══ Listed entries

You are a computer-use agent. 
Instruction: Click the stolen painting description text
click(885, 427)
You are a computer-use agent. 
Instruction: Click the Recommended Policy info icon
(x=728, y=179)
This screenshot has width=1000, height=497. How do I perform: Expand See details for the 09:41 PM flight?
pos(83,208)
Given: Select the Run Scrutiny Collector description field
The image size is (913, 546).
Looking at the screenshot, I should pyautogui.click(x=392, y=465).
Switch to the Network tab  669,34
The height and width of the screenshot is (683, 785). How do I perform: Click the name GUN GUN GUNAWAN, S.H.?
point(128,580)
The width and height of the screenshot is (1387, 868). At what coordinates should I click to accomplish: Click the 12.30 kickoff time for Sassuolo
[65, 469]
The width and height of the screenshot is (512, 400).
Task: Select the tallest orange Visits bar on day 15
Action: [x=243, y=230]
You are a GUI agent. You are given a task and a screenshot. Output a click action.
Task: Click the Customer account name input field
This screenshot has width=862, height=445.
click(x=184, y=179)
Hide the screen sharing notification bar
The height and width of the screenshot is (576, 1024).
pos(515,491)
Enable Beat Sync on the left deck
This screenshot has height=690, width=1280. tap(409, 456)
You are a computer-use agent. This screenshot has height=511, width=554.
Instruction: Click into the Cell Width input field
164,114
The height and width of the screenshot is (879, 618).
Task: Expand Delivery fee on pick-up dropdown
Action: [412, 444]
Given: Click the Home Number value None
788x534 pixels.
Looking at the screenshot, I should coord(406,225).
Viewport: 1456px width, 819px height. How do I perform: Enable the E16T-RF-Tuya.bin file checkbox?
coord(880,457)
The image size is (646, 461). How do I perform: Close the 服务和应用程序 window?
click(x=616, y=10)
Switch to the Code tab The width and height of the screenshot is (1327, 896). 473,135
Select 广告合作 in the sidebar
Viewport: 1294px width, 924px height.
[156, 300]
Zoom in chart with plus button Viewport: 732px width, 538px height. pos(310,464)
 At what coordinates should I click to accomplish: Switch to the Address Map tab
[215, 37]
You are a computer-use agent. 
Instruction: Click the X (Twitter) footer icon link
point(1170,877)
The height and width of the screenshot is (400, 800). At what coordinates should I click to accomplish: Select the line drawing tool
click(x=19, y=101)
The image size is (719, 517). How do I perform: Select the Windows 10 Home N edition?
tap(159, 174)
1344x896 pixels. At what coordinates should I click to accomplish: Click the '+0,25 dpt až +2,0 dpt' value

════

■ **What is expected**
Print precisely the lines from the one with "The image size is (646, 461)." through the end of the data above, adding nothing.

■ **Written solution**
The image size is (646, 461). How do I perform: Close the 服务和应用程序 window?
click(x=616, y=10)
Switch to the Code tab The width and height of the screenshot is (1327, 896). 473,135
Select 广告合作 in the sidebar
Viewport: 1294px width, 924px height.
[156, 300]
Zoom in chart with plus button Viewport: 732px width, 538px height. pos(310,464)
 At what coordinates should I click to accomplish: Switch to the Address Map tab
[215, 37]
You are a computer-use agent. 
Instruction: Click the X (Twitter) footer icon link
point(1170,877)
The height and width of the screenshot is (400, 800). At what coordinates should I click to accomplish: Select the line drawing tool
click(x=19, y=101)
The image size is (719, 517). How do I perform: Select the Windows 10 Home N edition?
tap(159, 174)
1344x896 pixels. At what coordinates should I click to accomplish: Click the '+0,25 dpt až +2,0 dpt' value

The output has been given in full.